Oftentimes, businesses also know what boxes don’t include, because all files of a certain type are always digitized or shredded, or both. All of this gives a starting point to knowing what you’re dealing with.
- Make risk based assessments. What do you know about these boxes as it relates to timeframe and retention schedules? For instance, if your organization disposes of anything - physical or digital - older than 20 years, you know all those boxes can go. Look too, at when you ship boxes to storage. Is it when the matter’s closed? When it’s been closed for a certain period of time? All these can give you clues to what defensible disposition looks like (without having to open every box).
- Perform random checks. Lastly, you’ll want to perform random checks to test your theories. Take a small subset of the boxes you have and crack the lid. You’ll either confirm what you know, or discover something unexpected. Either way, you’ll have better information to make defensible disposition decisions.
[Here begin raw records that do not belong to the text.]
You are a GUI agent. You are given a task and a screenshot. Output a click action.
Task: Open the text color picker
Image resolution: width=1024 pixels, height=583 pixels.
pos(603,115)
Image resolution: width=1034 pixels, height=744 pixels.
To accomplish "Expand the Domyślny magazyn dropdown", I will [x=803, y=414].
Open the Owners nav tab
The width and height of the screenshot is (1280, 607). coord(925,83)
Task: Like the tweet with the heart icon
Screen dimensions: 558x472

Once it’s clear what’s there, organizations design their golden standards and flag exceptions. This is where FiT’s information governance software comes in. FiT’s system keeps complex retention rules from becoming complex checklists - or worse, living only in the head of one employee. It alerts the right people at the right time of the need to take action, whether that’s a “simple deletion” or the need for closer human review to determine the correct next step.
Complex retention rules aren’t going anywhere. And neither are physical files for most organizations. Building defensible disposition and retention schedules, and then putting those schedules into governance software with the sophistication to enforce them, is how organizations get control of their boxes, and the costs and risks associated with them.